| What you need to do |
Rewrite the data in the stretch from the line that contains "The height and width of the screenshot is (980, 903)." through the end of the data, both ends included, adding -57 to every click coordinate in the answers and keeping the requests as they are. Leave the pictures out of your answer.
## Start Excerpted data
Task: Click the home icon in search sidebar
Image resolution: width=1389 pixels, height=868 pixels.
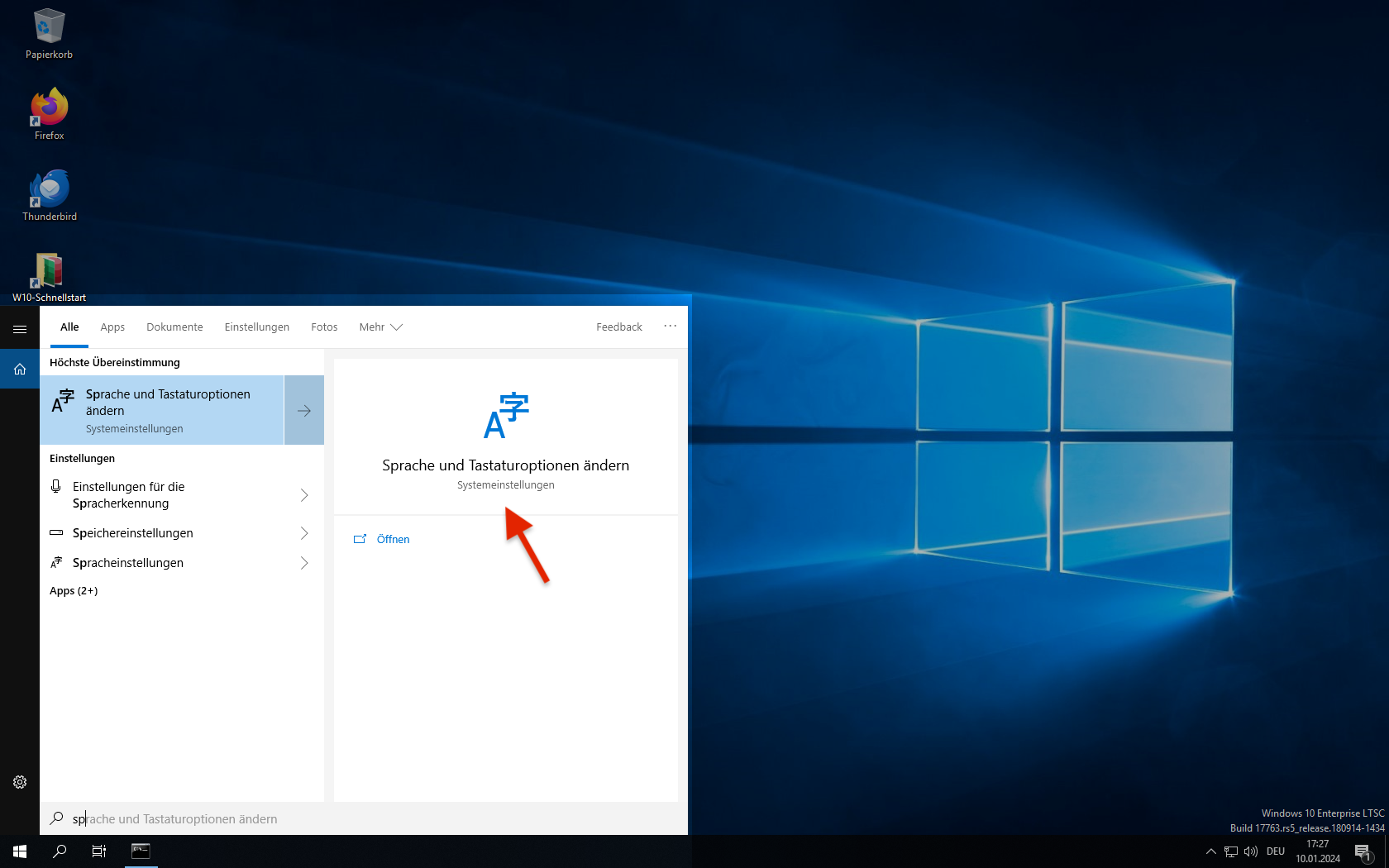Action: pos(20,370)
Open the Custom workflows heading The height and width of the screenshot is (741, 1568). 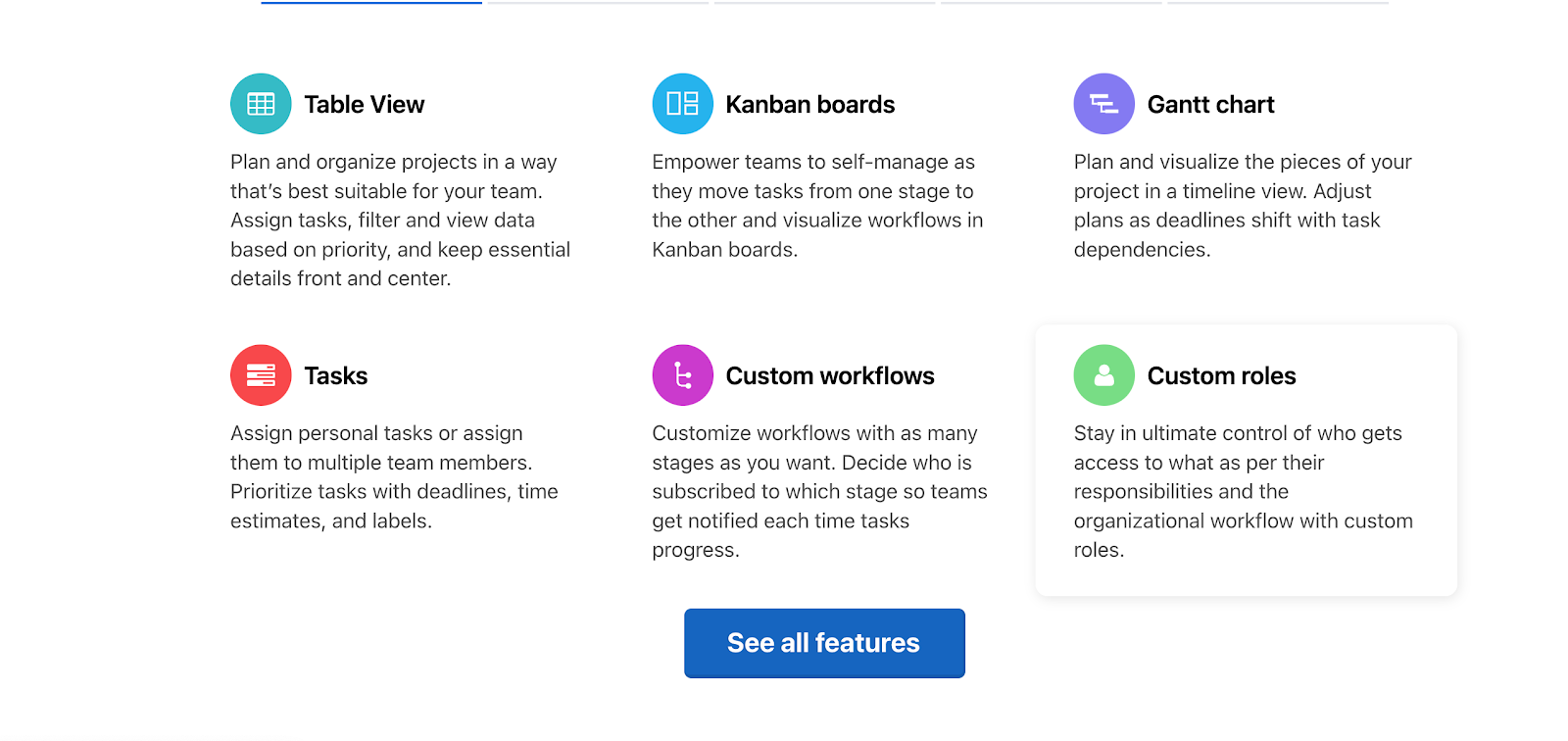click(829, 376)
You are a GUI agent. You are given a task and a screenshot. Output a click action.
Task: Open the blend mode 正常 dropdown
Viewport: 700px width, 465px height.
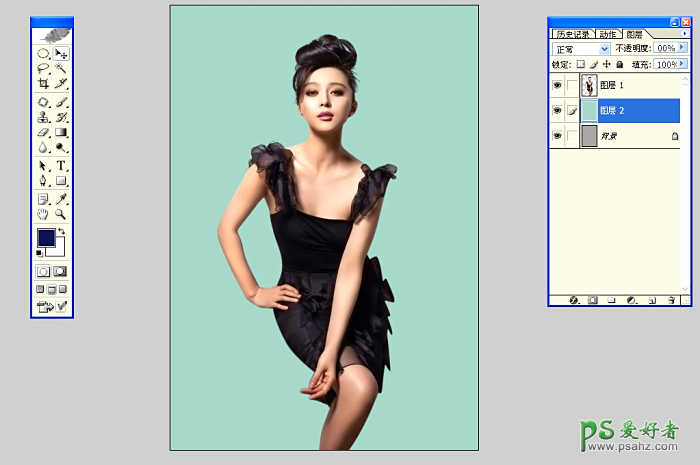(x=604, y=48)
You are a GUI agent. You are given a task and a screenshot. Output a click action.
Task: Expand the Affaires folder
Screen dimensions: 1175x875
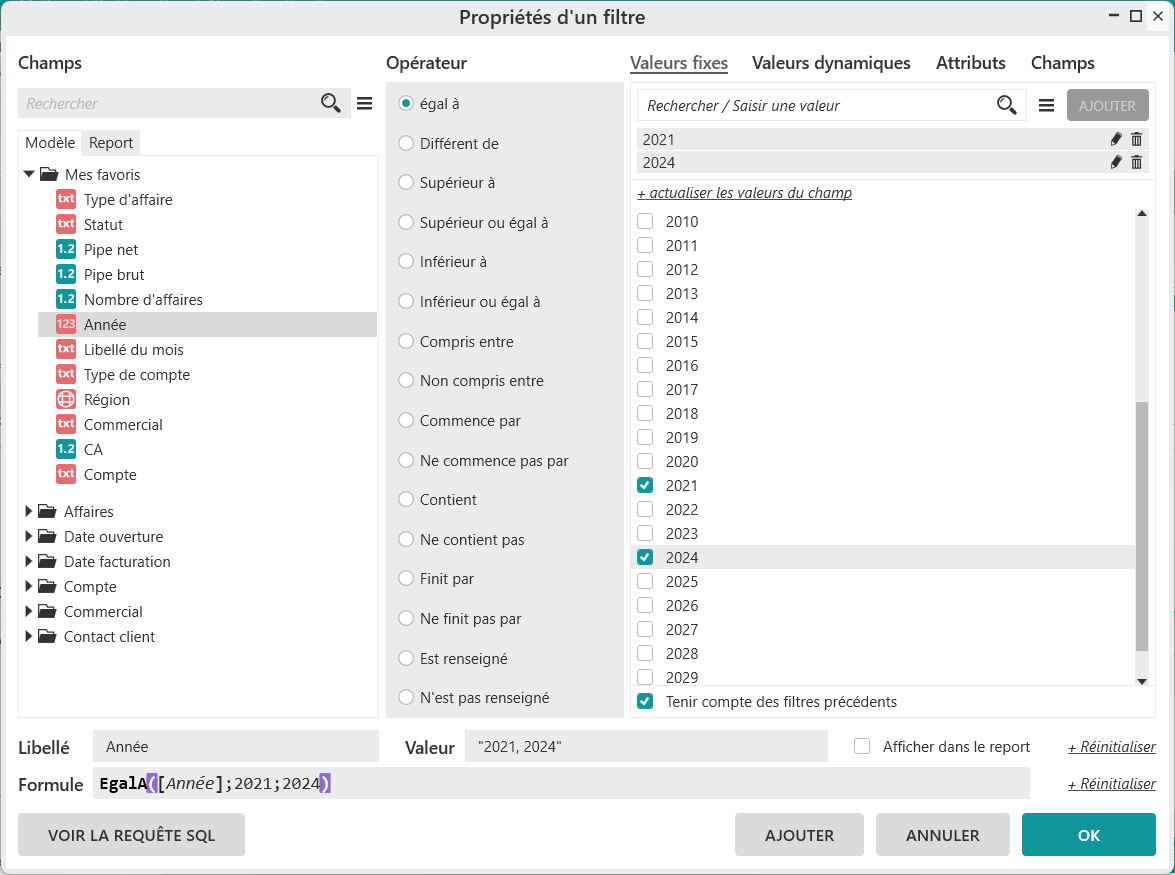pos(28,511)
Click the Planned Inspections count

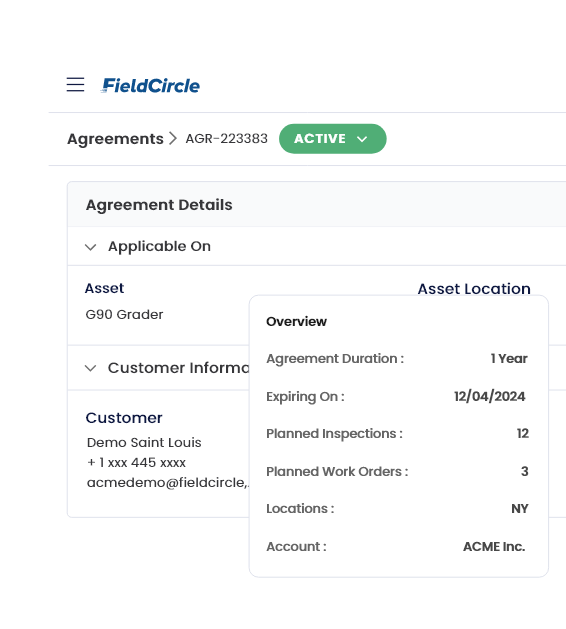pos(523,433)

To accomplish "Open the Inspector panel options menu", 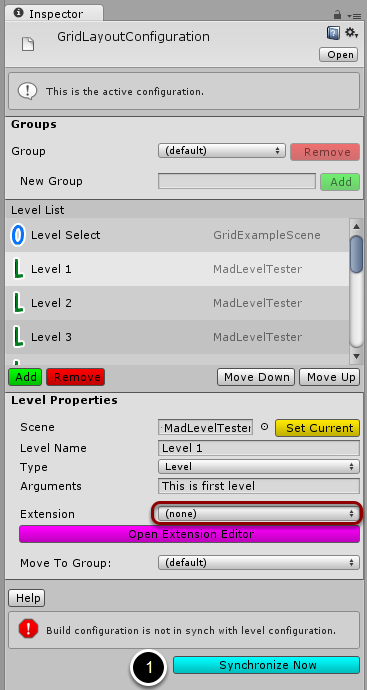I will click(x=353, y=15).
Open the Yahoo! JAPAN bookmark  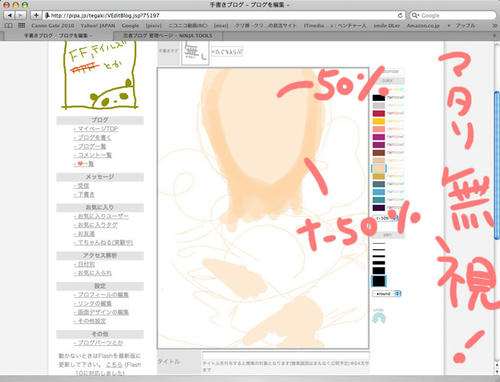[x=98, y=26]
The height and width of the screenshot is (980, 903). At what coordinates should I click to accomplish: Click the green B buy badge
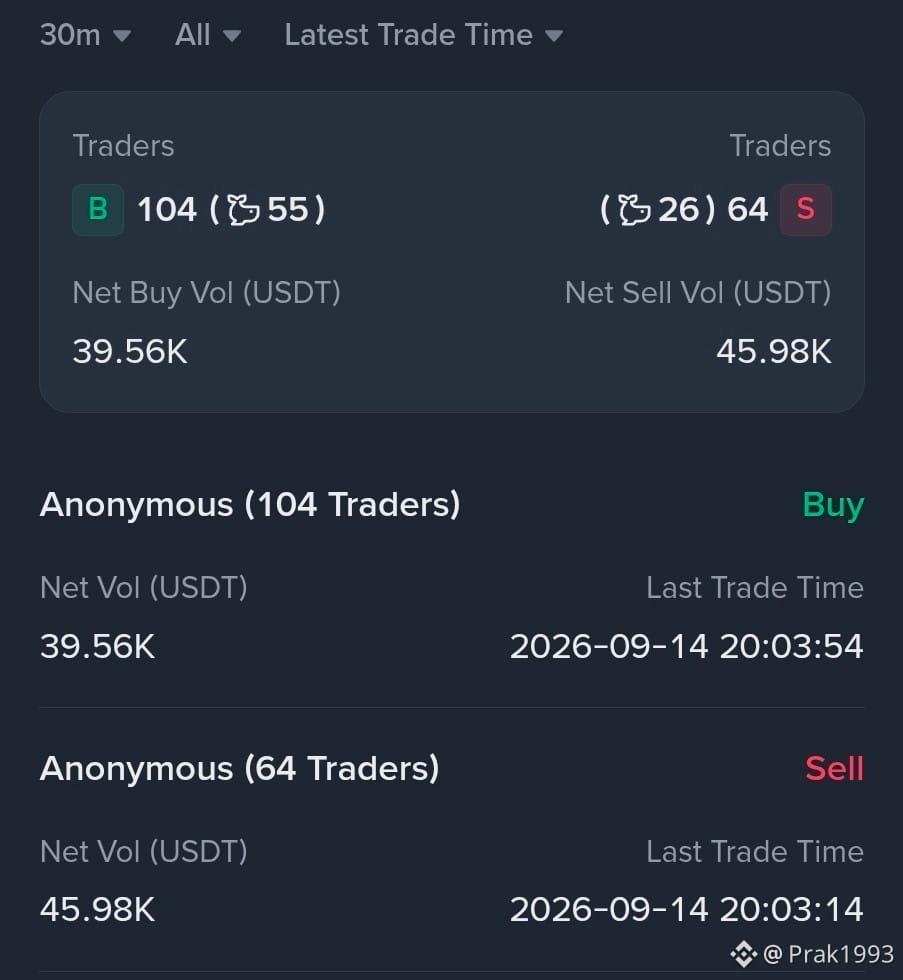pos(97,209)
## End Excerpted data
| Problem solution |
The height and width of the screenshot is (980, 903). At what coordinates should I click to accomplish: Click the green B buy badge
pos(40,152)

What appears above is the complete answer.